I'm So Frustrated/mad/upset....

Decorating By MeMo07 Updated 29 Jun 2008 , 7:27am by chutzpah

MeMo07 Posted 29 Jun 2008 , 2:25am
post #1 of 18

Excuse the long post this is going to turn into, I just have to rant. I'm so hurt and mad at the same time.

I'm on the younger side- almost 22. I've been married for 3 years, have a one year old baby, all that jazz, so I don't have many friends my age. I live next to my mother and my aunt- so right now my best friends are my sister and my cousin. My cousins 18th birthday is the 4th, and she's been telling me she wanted a banana foster ice cream cake forever.

I'm new to this, so I LOVE any chance to bake. I was really looking forward to showing my family that I'm good at more than just yellow cakes with buttercream, lol.

She doesn't bring me the recipe until this morning. And tells me she wants the cake for tomorrow. So I'm a little worried, but brush it off and decide I'll make the best of it. I told her I'd need to go into town with her and my sister when they left, that I had been pretty down today, and just needed some time to hang out with them. Plus I needed to go pick up the stuff for her cake. (We have to drive about 45 miles to get to a good grocery store around here- and to get alcohol. And my husband and I share one car until his gets fixed and he took it to work.) I waited and waited and waited for them to call me. No one ever did. So finally around 2 I text her and ask where they are. They left without me. Said they were in a big hurry.

Fine, whatever, I was a little frustrated at this point, but decide that I'll ask her mother to pick up the ingredients while she's in town also. At this point I'm getting worried about the time constraints, as there are lots of steps to this cake. (That I've never attempted before!)

I give her the list, and wait for her to get home. Around SEVEN my sister calls home and tells my mother they have to go back into town because my aunt didn't get the list of ingredients I asked for. (FIVE hours ago now)

By this point I'm so mad....I'm donating MY time to make this hard cake, because I love my cousin. But I'm feeling VERY unappreciated. By EVERYONE in this whole situation.

My mom was furious for me. I didn't even get a chance to get on the phone before she told her to tell my cousin to forget it. That if no one cared enough to get the ingredients for the cake for me at a decent hour there would be no cake.

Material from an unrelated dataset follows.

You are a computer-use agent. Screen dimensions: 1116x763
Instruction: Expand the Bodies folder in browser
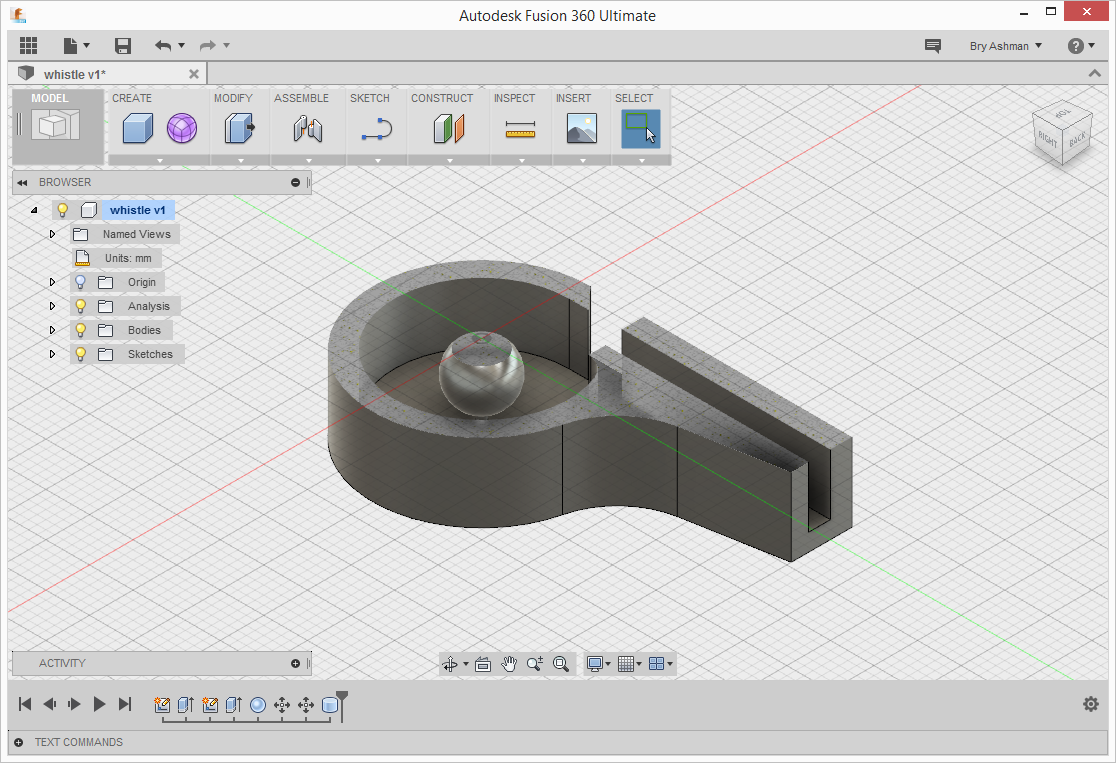coord(53,330)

*sigh* I was really looking forward to it, but I just can't work like that. icon_sad.gif

17 replies
MeMo07 Posted 29 Jun 2008 , 2:34am
post #2 of 18

I guess I should also add that I'm feeling REALLY guilty about not doing it. I feel like I'm going to ruin the party. icon_sad.gif

Because tomorrow when I get there, everyone will ask me where the cake is- I make cakes for no reason- so they'll be wondering why I didn't do one for her birthday.

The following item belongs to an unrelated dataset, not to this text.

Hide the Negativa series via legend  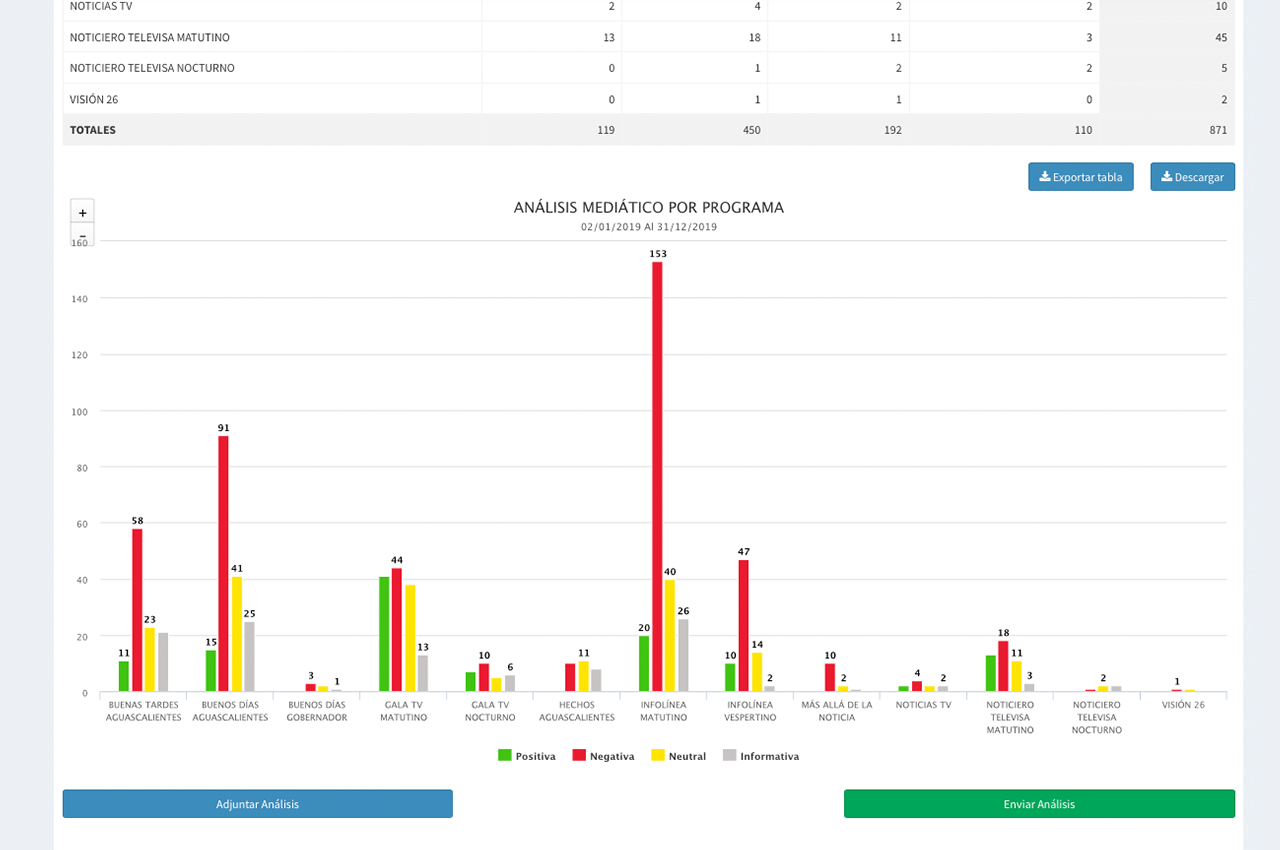point(603,756)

I'm betting ten bucks to my self that I'll get up at 6 and feel the guilt and try to bust it out before 12. icon_sad.gif

And fail. LOL

mw902 Posted 29 Jun 2008 , 2:36am
post #3 of 18

I am sorry for you that this happen! People who do not bake, or put time and effort into baking do not understand what it takes and that we put our whole heart into it! Try not to sweat it, they didn't get you the stuff so they are out a really good cake!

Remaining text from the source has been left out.